トヨタが「できる人」を作る秘密の仕組み マニュアルを超える「標準」の威力
2つ目の盲点は「できるはず」です。再び、大嶋のエピソードを紹介します。
「私がトヨタ時代にある設備の修理手順を要領書にまとめたとき、ベルト切り替えの方法を『設備にあわせてベルトを切って結ぶ』と書きました。後日、後輩がその要領書に従って作業をしたのですが、なかなか終わらない。心配になって見に行くと、私が5分でできる作業を後輩は2時間かかってもできていませんでした。結局、ラインを止めざるをえませんでした」
理由は、簡単でした。ベルト切り替えの場所はスペースが狭く、手が十分に入りません。にもかかわらず、後輩は最初に設備ピッタリにあわせてベルトを切ってから結ぼうとしていたので、うまく結べずにいたのです。大嶋が行った作業は、ベルトを最初に設備に結んでから、余った部分をカットすることでした。こうすればベルトの長さに余裕があるので、狭い場所でも簡単に結べるのです。

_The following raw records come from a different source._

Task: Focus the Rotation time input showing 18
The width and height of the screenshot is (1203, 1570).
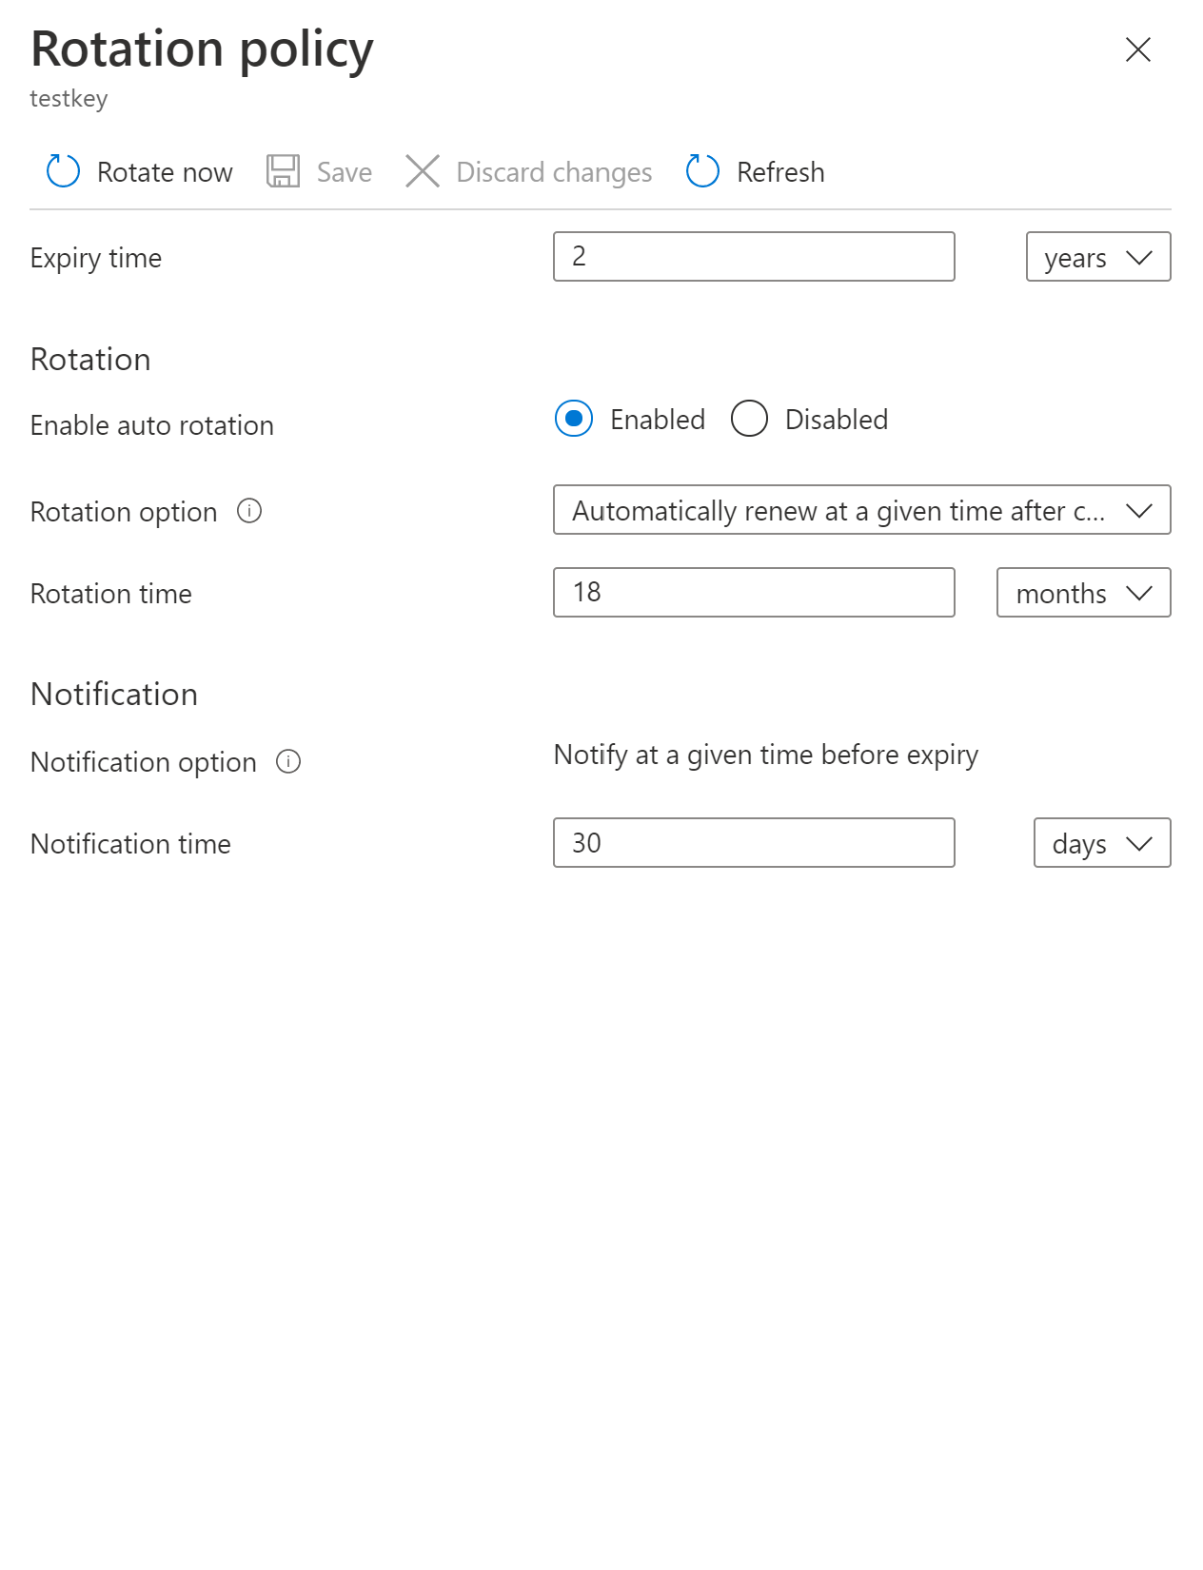Action: 753,593
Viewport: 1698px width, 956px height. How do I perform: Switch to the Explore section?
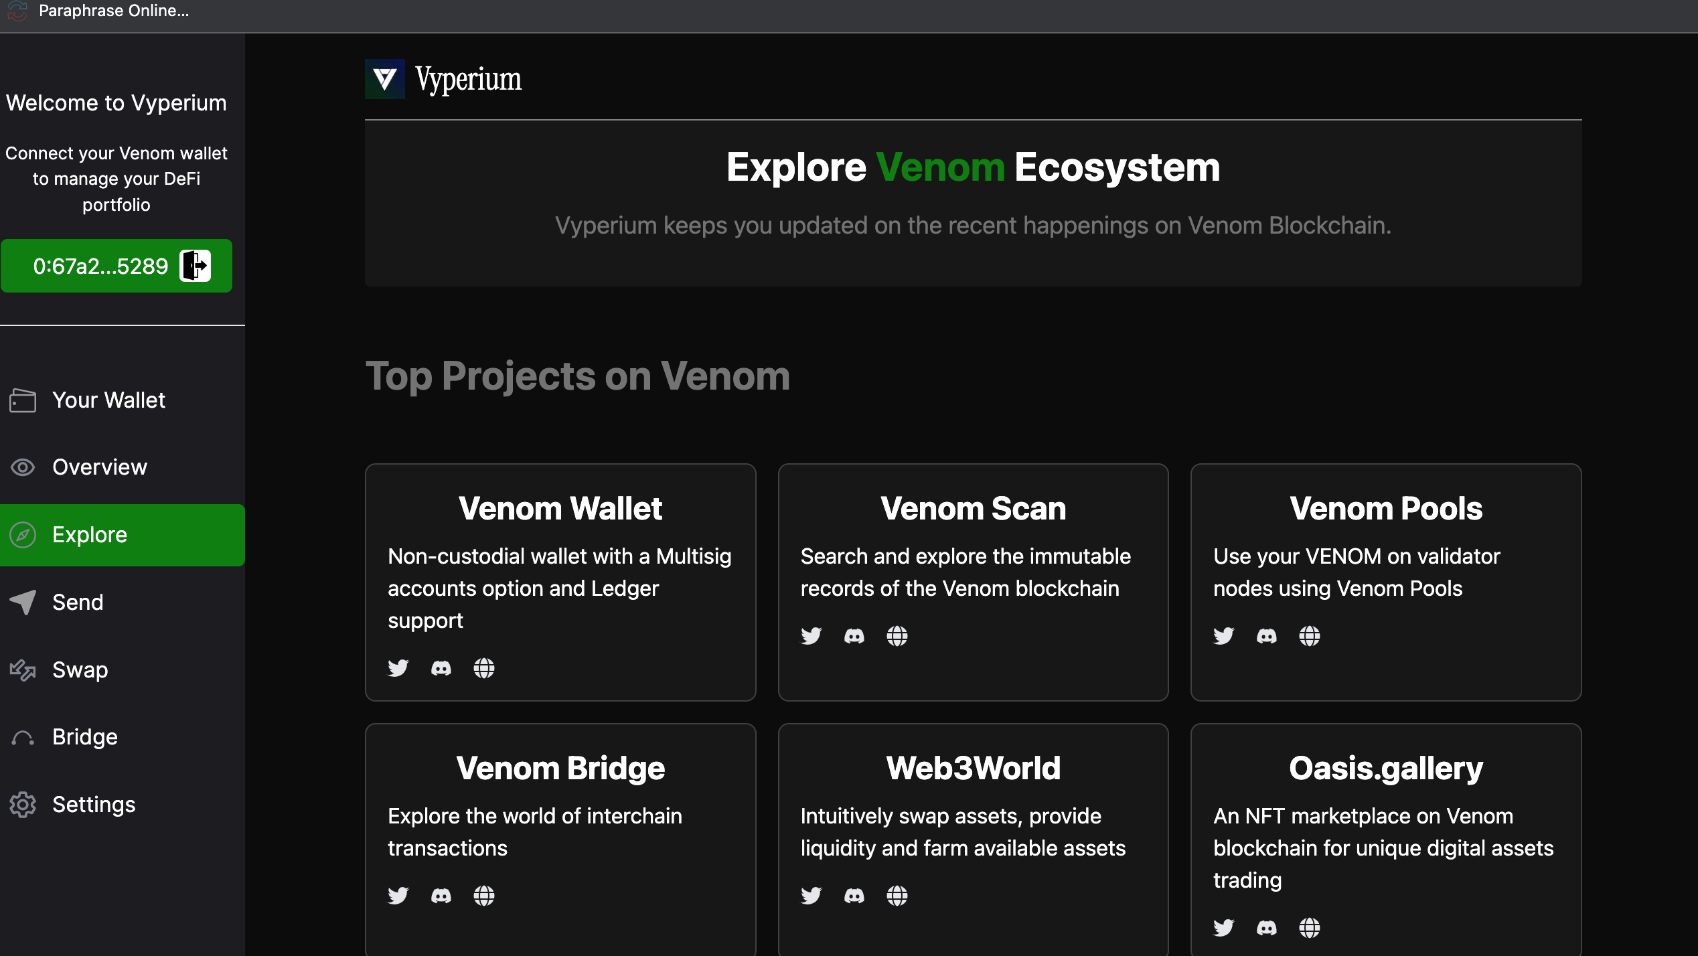89,534
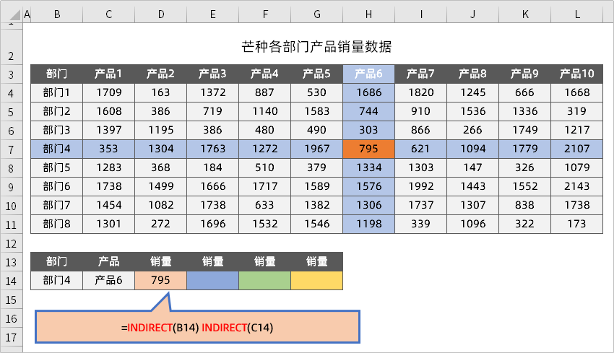This screenshot has height=353, width=614.
Task: Select the column L header
Action: point(576,14)
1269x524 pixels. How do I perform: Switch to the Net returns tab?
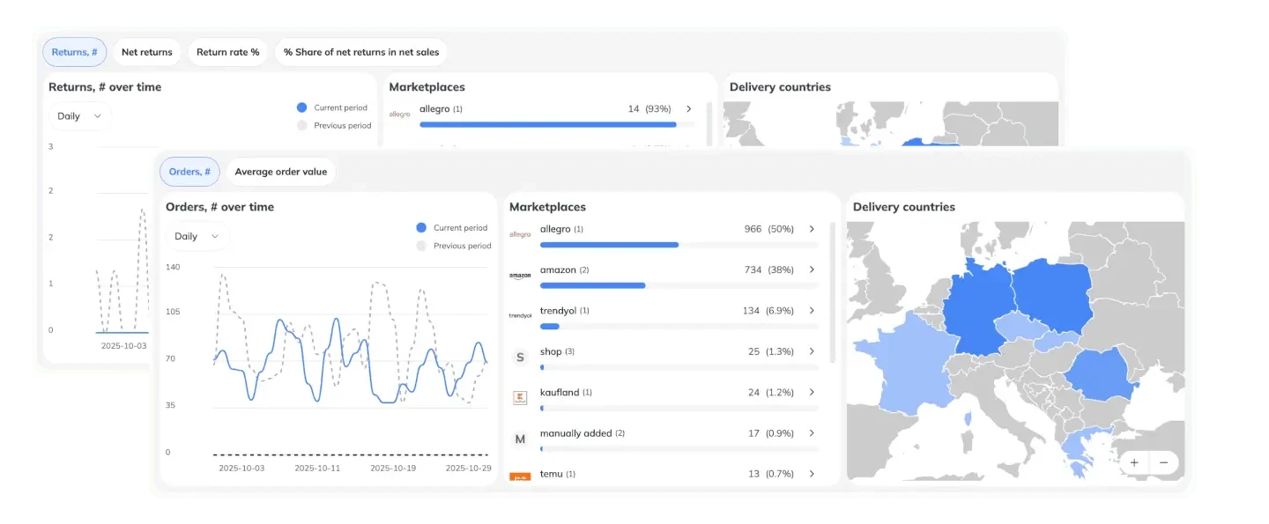coord(146,51)
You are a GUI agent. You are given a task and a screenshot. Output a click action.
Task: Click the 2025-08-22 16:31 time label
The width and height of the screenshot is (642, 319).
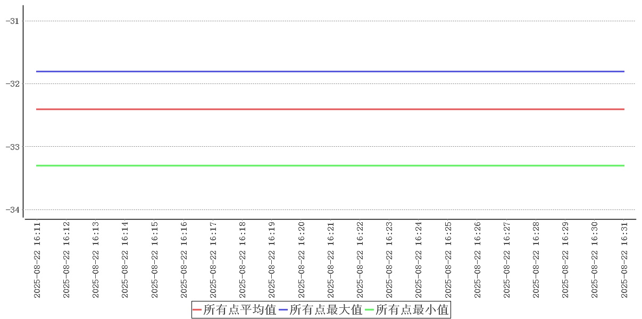(x=624, y=259)
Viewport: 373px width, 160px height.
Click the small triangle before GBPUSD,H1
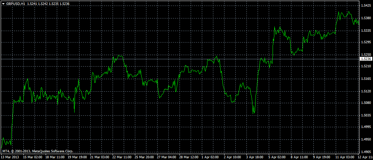coord(3,3)
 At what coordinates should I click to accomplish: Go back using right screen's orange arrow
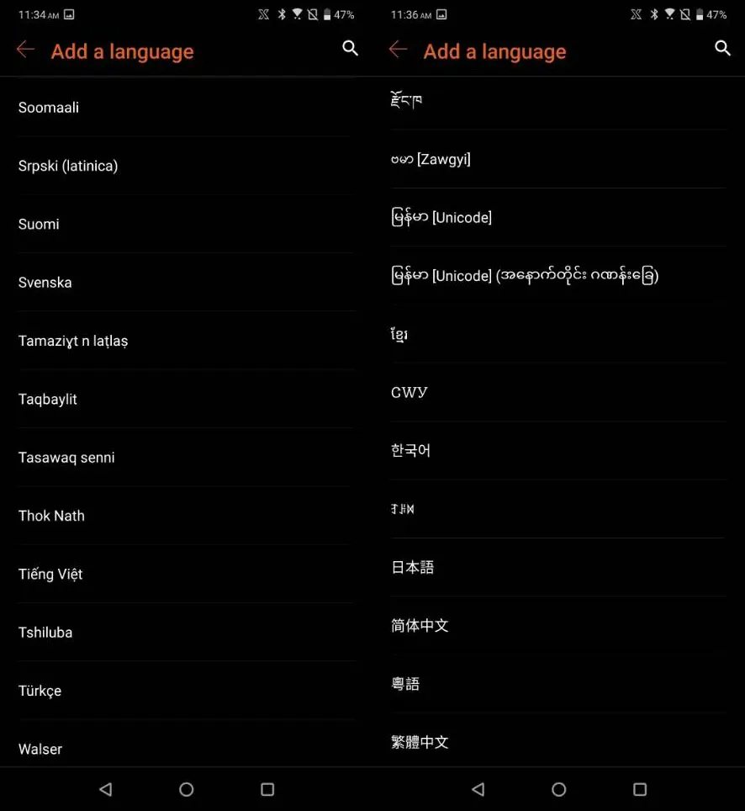point(398,50)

「上司から『要領書の書き方が悪い』と叱られたのは私でした。私にとっては『ベルトを結んでからカットする』のが当然で、そこまで書く必要はないと思い込んでいたのです」
部下を「信頼」しても「信用」してはいけない
これは「できるはず」による典型的な失敗です。しかし、あまりに簡単なことまで標準に落とし込むことは、部下を見下しているようで抵抗を覚える方もいるかもしれません。それについてトレーナーの原田敏男は、このように言います。
「トヨタ時代の上司に、部下を『信頼』しても『信用』してはいけないと言われました。部下を人間として信頼し、『彼に任せておけば結果を出してくれる』というスタンスで接することは正しい。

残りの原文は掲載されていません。